Embracing being alone

lighted candle on white book beside black glass bottle
Photo by Taryn Elliott on Pexels.com

For years and years, I avoided being alone. I hated evenings when the kids had gone to bed and my then husband was at work. I’d work all evening long to avoid having to be alone with myself.

As the kiddos grew older, we’d have one-on-one movie nights, or they’d stay up late and I’d go to bed as they did. I filled those evening hours with family, I’d avoid being totally alone in the day and if I was – I’d work, or do the house work.

In the last year or so, I’ve started to embrace being alone. It doesn’t happen often but when it does.. I LOVE it.

The other evening, I hadn’t expected to have a couple of hours to myself, but when the evening I expected didn’t ahappen, I found myself alone. THe old me would have cried – literally, and been so angry that my plans didn’t come to fruitation.

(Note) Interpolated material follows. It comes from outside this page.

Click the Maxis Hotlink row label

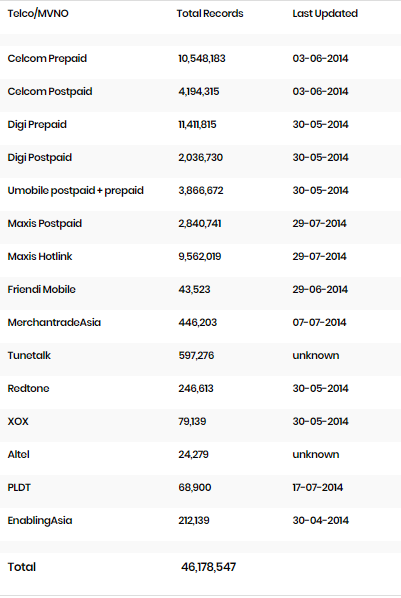point(40,257)
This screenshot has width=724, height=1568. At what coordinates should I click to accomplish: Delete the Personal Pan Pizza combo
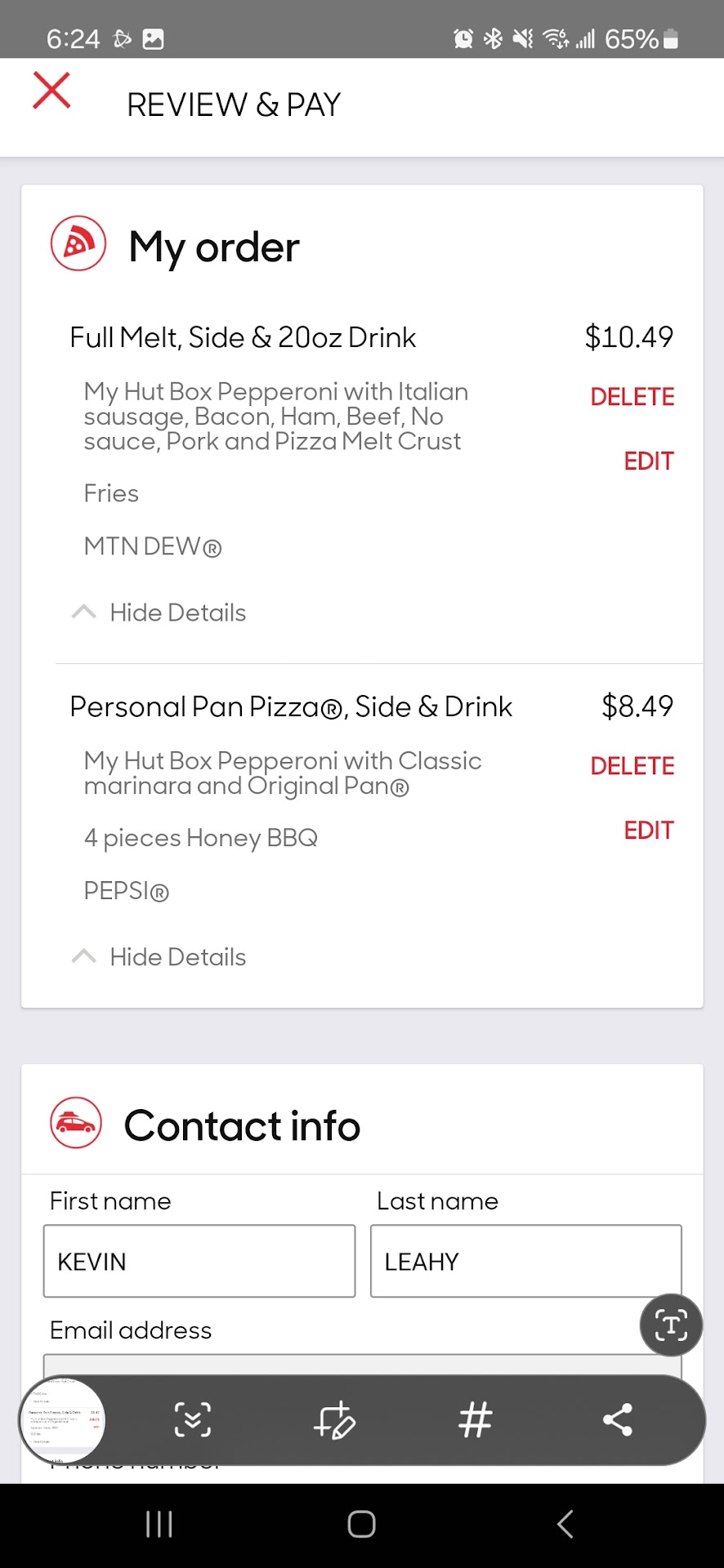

Instead, now I was so happy. I decided to have a date with myself. No work, no housework.

I ate the delicious food I had prepared by myself. Poured a glass of wine. Put a movie on {The Dig}. Put some hair dye on and a face mask. Soaked in a hot bath. Journaled lots.

Those two hours went far too fast, but they felt amazing. To take time to just be me, time that was totally selfish – it was all about making me feel good. Time to work on me, to treat me, to celebrate me.

As a single Mama of five, this time rarely happens so when it does, I’m learning to love it. To let myself sink into that alone time. Enjoy the silence. Do something that is just good for ME.

Do you let yourself have time to yourself?